When death removed Stella from Swift, and he was left alone to think of what he had lost, he described her as "the truest, most virtuous, and valuable friend, that I, or perhaps any other person, was ever blessed with." Henceforward he must strive and suffer alone. The tenderness, of which his attachment to Stella had been the strongest symptom, deeply as it had struck its roots into his nature, withered into cynicism. But a lock of Stella's hair is said to have been found in Swift's desk, when his own fight was ended, and on the paper in which it was wrapped were written words that have become proverbial for the burden of pathos that their forced brevity seems to hide--"Only a woman's hair." It is for each reader to read his own meaning into them.

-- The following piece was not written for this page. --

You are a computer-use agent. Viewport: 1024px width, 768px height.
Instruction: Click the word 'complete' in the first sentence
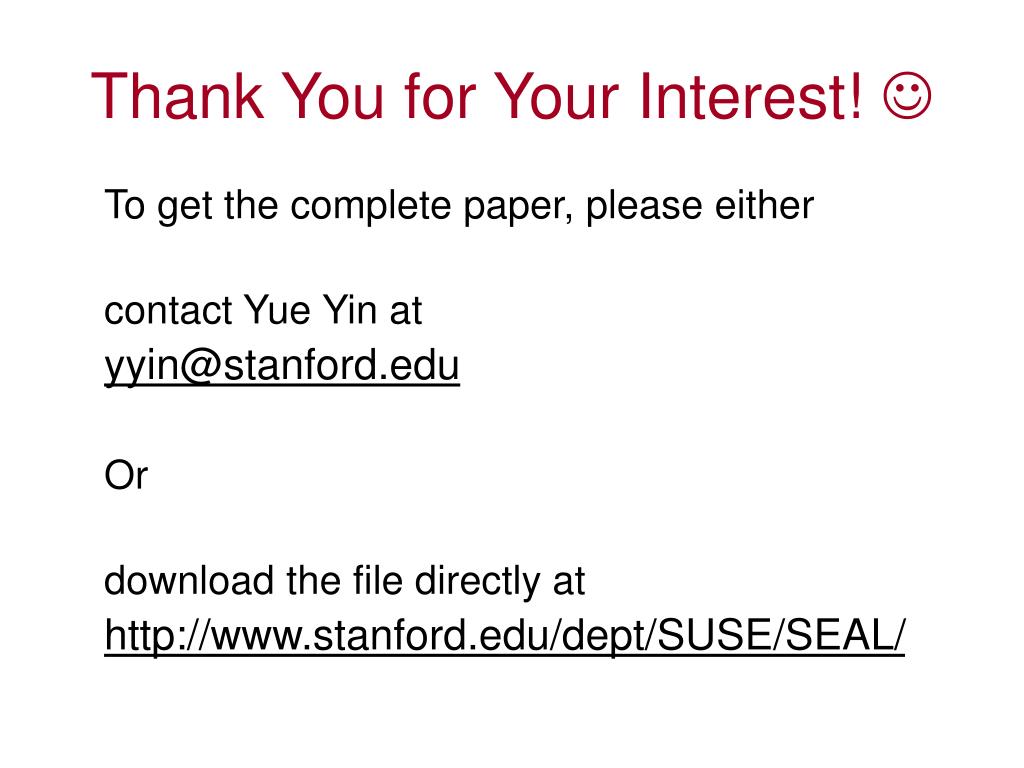tap(370, 207)
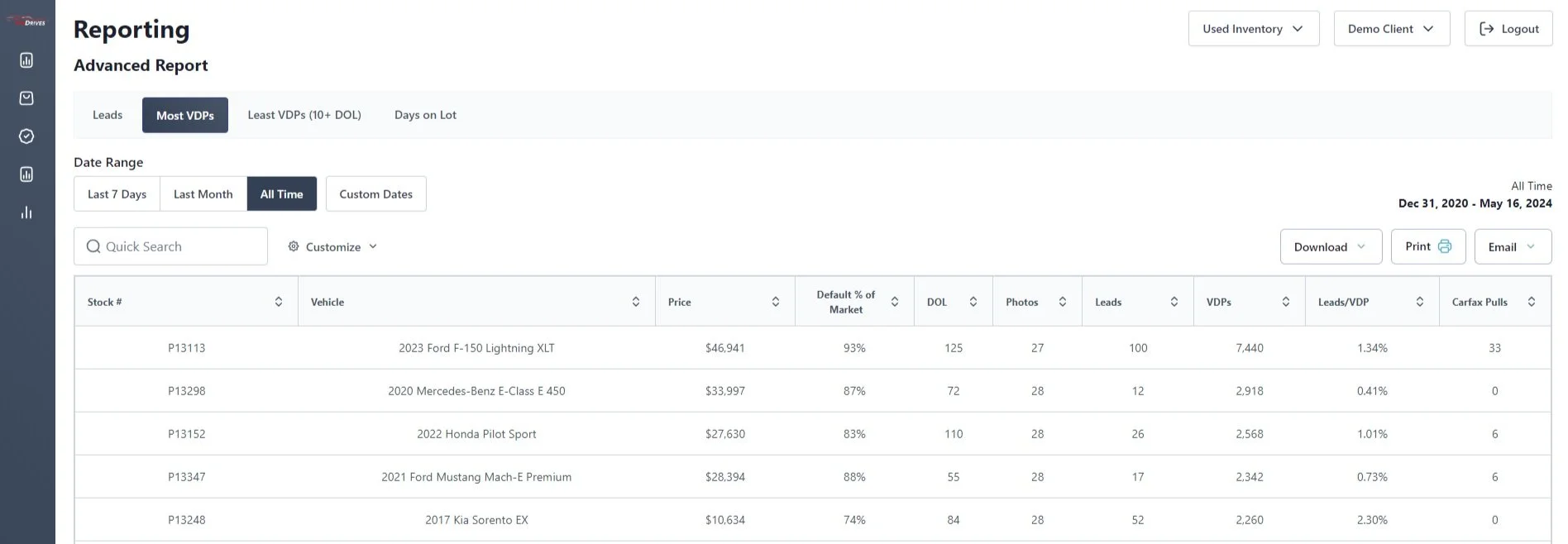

Dr. Johnson's wife was querulous, exacting, old, and the reverse of beautiful, and yet a considerable time after her death he said that ever since the sad event he seemed to himself broken off from mankind; a kind of solitary wanderer in the wild of life, without any direction or fixed point of view; a gloomy gazer on the world to which he had little relation. After recording some good resolution in his Journal he was in the habit since her death of writing after it his wife's name--"Tetty."
It is only a word; but how eloquent it is! When a certain Mr. Edwards asked him if he had ever known what it was to have a wife, Johnson replied: "Sir, I have known what it was to have a wife, and (in a solemn, tender, faltering tone) I have known what it was to _lose a wife_. I had almost broke my heart." Nor did he allow himself to forget this experience. To New Year's Day, Good Friday, Easter Day, and his own birthday, which he set apart as sacred days dedicated to solemn thought and high communion with his own soul, he added _the day of his wife's death_.
Nor are such separations less felt in humble life. A year or two ago the newspapers in describing a colliery accident related that upon the tin water-bottle of one of the dead men brought out of the Seaham Pit, there was scratched, evidently with a nail, the following letter to his wife: "DEAR MARGARET,--There was forty of us altogether at 7 A.M., some was singing hymns, but my thought was on my little Michael. I thought that him and I would meet in heaven at the same time. Oh, dear wife, G.o.d save you and the children, and pray for myself. Dear wife, farewell. My last thoughts are about you and the children. Be sure and learn the children to pray for me. Oh, what a terrible position we are in.--MICHAEL SMITH, 54, Henry Street." The little Michael he refers to was his child whom he had left at home ill. The lad died on the day of the explosion.